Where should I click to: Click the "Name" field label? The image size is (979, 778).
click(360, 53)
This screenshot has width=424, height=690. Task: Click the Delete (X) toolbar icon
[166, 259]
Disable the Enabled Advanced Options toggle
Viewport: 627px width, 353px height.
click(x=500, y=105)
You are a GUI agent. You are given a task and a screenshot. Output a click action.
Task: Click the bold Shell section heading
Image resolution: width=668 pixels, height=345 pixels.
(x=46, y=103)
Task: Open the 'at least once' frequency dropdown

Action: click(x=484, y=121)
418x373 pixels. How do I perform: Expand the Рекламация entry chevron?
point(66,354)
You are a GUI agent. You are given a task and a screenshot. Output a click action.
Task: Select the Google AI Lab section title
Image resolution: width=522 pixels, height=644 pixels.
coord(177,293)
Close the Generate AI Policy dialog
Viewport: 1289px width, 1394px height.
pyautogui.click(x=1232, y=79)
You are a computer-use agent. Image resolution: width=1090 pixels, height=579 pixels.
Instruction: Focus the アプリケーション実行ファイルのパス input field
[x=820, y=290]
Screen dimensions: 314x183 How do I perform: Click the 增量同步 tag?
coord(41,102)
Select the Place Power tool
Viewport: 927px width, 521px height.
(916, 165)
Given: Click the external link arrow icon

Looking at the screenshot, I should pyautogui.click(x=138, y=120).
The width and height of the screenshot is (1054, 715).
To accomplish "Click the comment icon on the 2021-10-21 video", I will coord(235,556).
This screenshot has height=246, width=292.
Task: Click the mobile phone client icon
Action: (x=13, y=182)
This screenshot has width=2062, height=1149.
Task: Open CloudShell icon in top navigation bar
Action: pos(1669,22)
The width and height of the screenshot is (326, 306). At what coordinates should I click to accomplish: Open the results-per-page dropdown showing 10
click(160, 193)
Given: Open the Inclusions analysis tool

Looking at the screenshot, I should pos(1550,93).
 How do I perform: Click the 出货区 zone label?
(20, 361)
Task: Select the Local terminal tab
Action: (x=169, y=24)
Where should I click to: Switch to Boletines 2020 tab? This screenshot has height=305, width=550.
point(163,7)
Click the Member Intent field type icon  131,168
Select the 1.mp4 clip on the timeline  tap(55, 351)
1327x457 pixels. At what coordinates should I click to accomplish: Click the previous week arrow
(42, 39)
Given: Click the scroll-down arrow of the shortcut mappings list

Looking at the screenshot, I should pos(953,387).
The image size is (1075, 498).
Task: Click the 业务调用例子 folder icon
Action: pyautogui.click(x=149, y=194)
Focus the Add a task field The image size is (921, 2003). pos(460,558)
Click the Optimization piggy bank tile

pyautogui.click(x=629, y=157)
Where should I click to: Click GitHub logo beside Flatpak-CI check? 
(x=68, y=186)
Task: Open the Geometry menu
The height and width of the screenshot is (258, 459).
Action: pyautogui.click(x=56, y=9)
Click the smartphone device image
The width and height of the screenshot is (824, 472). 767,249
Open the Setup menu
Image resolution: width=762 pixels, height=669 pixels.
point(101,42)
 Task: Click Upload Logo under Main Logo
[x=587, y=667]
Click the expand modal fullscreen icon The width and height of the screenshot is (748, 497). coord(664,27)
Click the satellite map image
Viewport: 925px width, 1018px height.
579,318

* _Task goal_
Format every line above as a JSON array of strings, one string per line, and omit the blank lines.

* _Solved problem_
[
  "Where should I click to: Click the \"Name\" field label? The image size is (979, 778).",
  "click(360, 53)",
  "This screenshot has width=424, height=690. Task: Click the Delete (X) toolbar icon",
  "[166, 259]",
  "Disable the Enabled Advanced Options toggle",
  "Viewport: 627px width, 353px height.",
  "click(x=500, y=105)",
  "You are a GUI agent. You are given a task and a screenshot. Output a click action.",
  "Task: Click the bold Shell section heading",
  "Image resolution: width=668 pixels, height=345 pixels.",
  "(x=46, y=103)",
  "Task: Open the 'at least once' frequency dropdown",
  "Action: click(x=484, y=121)",
  "418x373 pixels. How do I perform: Expand the Рекламация entry chevron?",
  "point(66,354)",
  "You are a GUI agent. You are given a task and a screenshot. Output a click action.",
  "Task: Select the Google AI Lab section title",
  "Image resolution: width=522 pixels, height=644 pixels.",
  "coord(177,293)",
  "Close the Generate AI Policy dialog",
  "Viewport: 1289px width, 1394px height.",
  "pyautogui.click(x=1232, y=79)",
  "You are a computer-use agent. Image resolution: width=1090 pixels, height=579 pixels.",
  "Instruction: Focus the アプリケーション実行ファイルのパス input field",
  "[x=820, y=290]",
  "Screen dimensions: 314x183 How do I perform: Click the 增量同步 tag?",
  "coord(41,102)",
  "Select the Place Power tool",
  "Viewport: 927px width, 521px height.",
  "(916, 165)",
  "Given: Click the external link arrow icon",
  "Looking at the screenshot, I should pyautogui.click(x=138, y=120).",
  "The width and height of the screenshot is (1054, 715).",
  "To accomplish \"Click the comment icon on the 2021-10-21 video\", I will coord(235,556).",
  "This screenshot has height=246, width=292.",
  "Task: Click the mobile phone client icon",
  "Action: (x=13, y=182)",
  "This screenshot has width=2062, height=1149.",
  "Task: Open CloudShell icon in top navigation bar",
  "Action: pos(1669,22)",
  "The width and height of the screenshot is (326, 306). At what coordinates should I click to accomplish: Open the results-per-page dropdown showing 10",
  "click(160, 193)",
  "Given: Open the Inclusions analysis tool",
  "Looking at the screenshot, I should pos(1550,93).",
  " How do I perform: Click the 出货区 zone label?",
  "(20, 361)",
  "Task: Select the Local terminal tab",
  "Action: (x=169, y=24)",
  "Where should I click to: Switch to Boletines 2020 tab? This screenshot has height=305, width=550.",
  "point(163,7)",
  "Click the Member Intent field type icon  131,168",
  "Select the 1.mp4 clip on the timeline  tap(55, 351)",
  "1327x457 pixels. At what coordinates should I click to accomplish: Click the previous week arrow",
  "(42, 39)",
  "Given: Click the scroll-down arrow of the shortcut mappings list",
  "Looking at the screenshot, I should pos(953,387).",
  "The image size is (1075, 498).",
  "Task: Click the 业务调用例子 folder icon",
  "Action: pyautogui.click(x=149, y=194)",
  "Focus the Add a task field The image size is (921, 2003). pos(460,558)",
  "Click the Optimization piggy bank tile",
  "pyautogui.click(x=629, y=157)",
  "Where should I click to: Click GitHub logo beside Flatpak-CI check? ",
  "(x=68, y=186)",
  "Task: Open the Geometry menu",
  "The height and width of the screenshot is (258, 459).",
  "Action: pyautogui.click(x=56, y=9)",
  "Click the smartphone device image",
  "The width and height of the screenshot is (824, 472). 767,249",
  "Open the Setup menu",
  "Image resolution: width=762 pixels, height=669 pixels.",
  "point(101,42)",
  " Task: Click Upload Logo under Main Logo",
  "[x=587, y=667]",
  "Click the expand modal fullscreen icon The width and height of the screenshot is (748, 497). coord(664,27)",
  "Click the satellite map image",
  "Viewport: 925px width, 1018px height.",
  "579,318"
]